Importance or relevance to other institutions:  Some key findings follow:  The majority of New Jersey community college faculty have never taken an online or hybrid course, but the majority of faculty have taught one.  Yet from their experience they feel that most faculty do not teach online or hybrid courses correctly.  Clearly, more training in online pedagogy and technology needs to take place.  In addition, 95% of faculty use technology and agree they need more technology training overall even though many believe it may be over used.

The majority of faculty question online education and degrees as being of equal value to a traditional course or degree.  In addition, the vast majority of faculty question the integrity of web-based testing and agree plagiarism has increased with technology.  Colleges need to clarify why they are offering online and hybrid courses with many faculty thinking it is only to increase enrollment and be competitive.  The integrity of online testing needs to be improved and there are new technology services available that offer solutions.  The integrity of distance education will never be deemed equal to a traditional education until people can trust the modes of assessment.  Furthermore, even though open book testing precedes technology it is widely used in online education.  The vast majority of faculty disagree with this methodology and there needs to be an open discussion by faculty on this matter to learn, educate, and inform faculty about the pros and cons of this method or how to better implement open book testing.

Faculty agree that technology has increased their preparation time and over a third have lost a lot of time due to technology.  More time has to be spent on usability testing and training on how to use technology more productively.

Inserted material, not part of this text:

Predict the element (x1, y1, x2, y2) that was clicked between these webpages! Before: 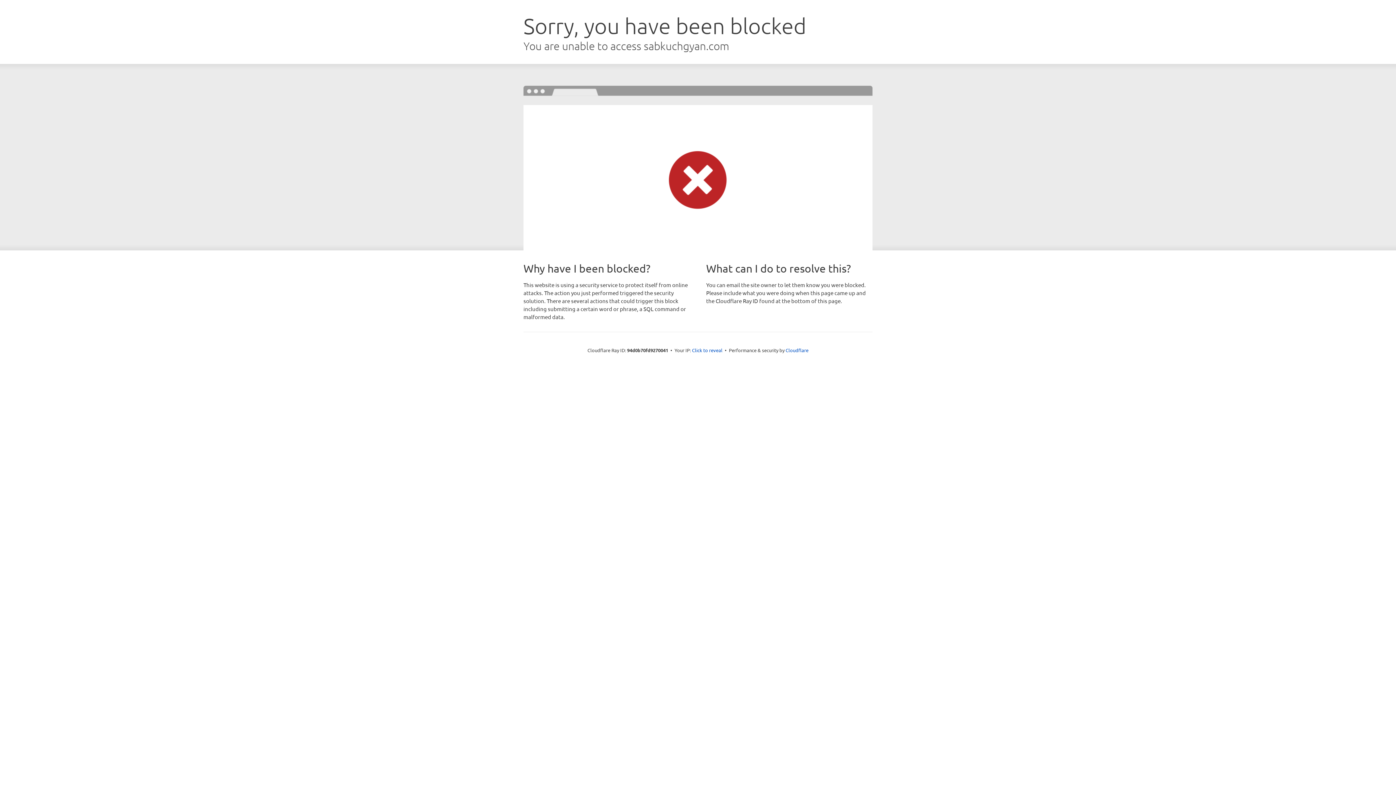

Faculty agree digital textbooks are coming and faculty are going to have to adjust to new ways of instructional delivery.  Faculty are not concerned about intelligent agents yet many have a concern about students Googling to find homework answers instead of thinking. Last, faculty need to find how to deal with a development the majority agree with; i.e.,  that due to the amount of information made available by technology, education will be more about processing, using, and storing information than memorizing and imparting it.